# DATA LISTING start
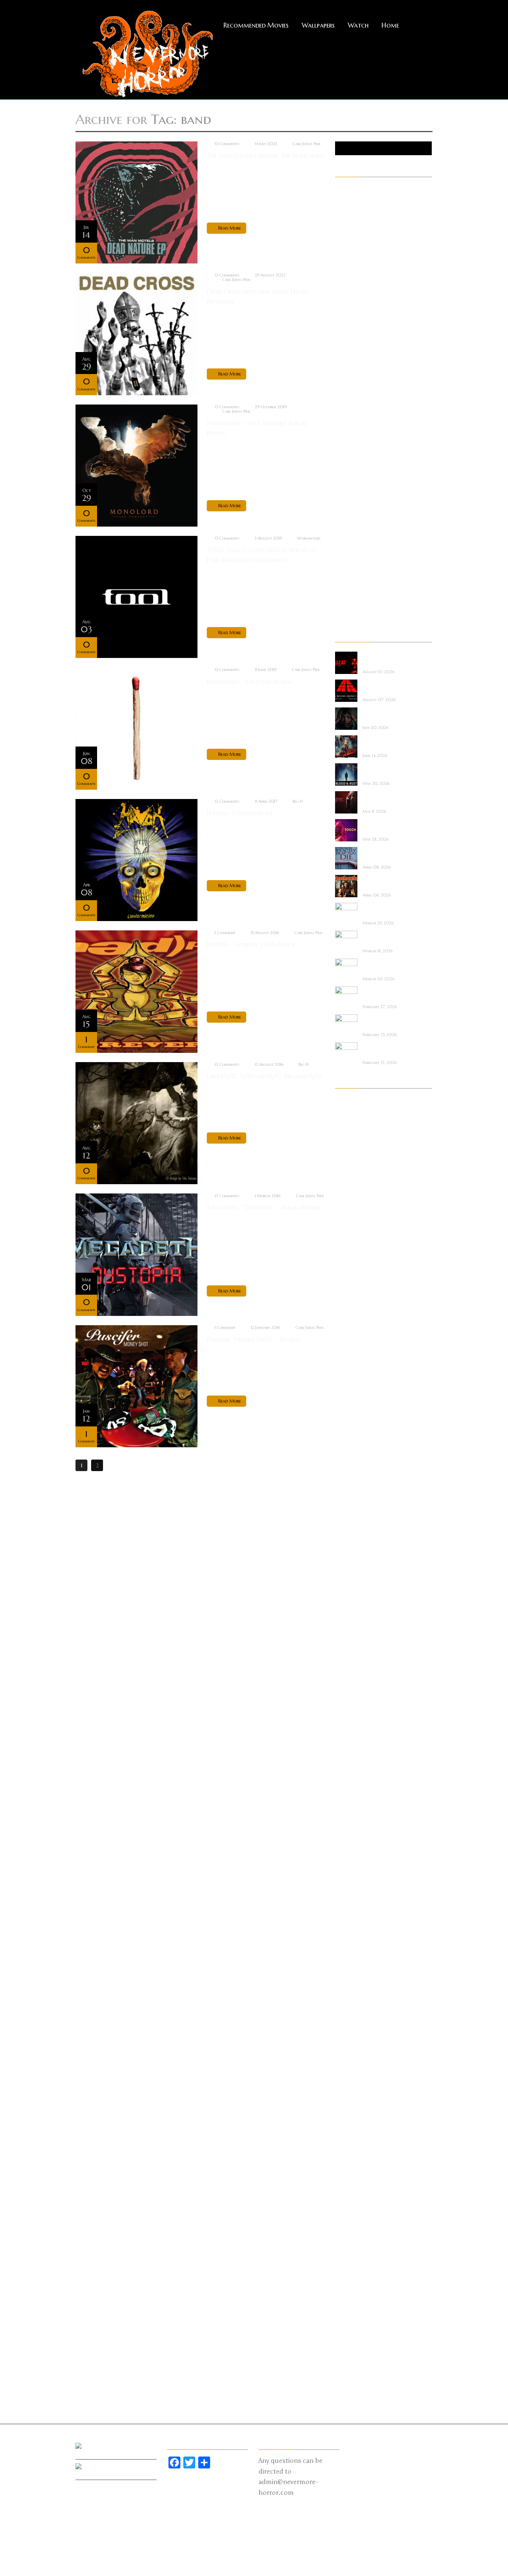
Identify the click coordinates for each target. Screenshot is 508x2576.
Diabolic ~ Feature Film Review (384, 799)
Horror (343, 377)
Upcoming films (354, 607)
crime (341, 263)
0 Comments (227, 143)
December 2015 (353, 2341)
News (341, 450)
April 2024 (347, 1320)
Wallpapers (318, 25)
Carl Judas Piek (306, 143)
# DATA LISTING end
Rewrite all of the data above with "Comments" changed to "Replies" and everything else left the same. Don't include the picture.

Identify the click coordinates for each target. Screenshot is 508x2576.
Diabolic ~ Feature Film Review (384, 799)
Horror (343, 377)
Upcoming films (354, 607)
crime (341, 263)
0 Replies (227, 143)
December 2015 (353, 2341)
News (341, 450)
April 2024 (347, 1320)
Wallpapers (318, 25)
Carl Judas Piek (306, 143)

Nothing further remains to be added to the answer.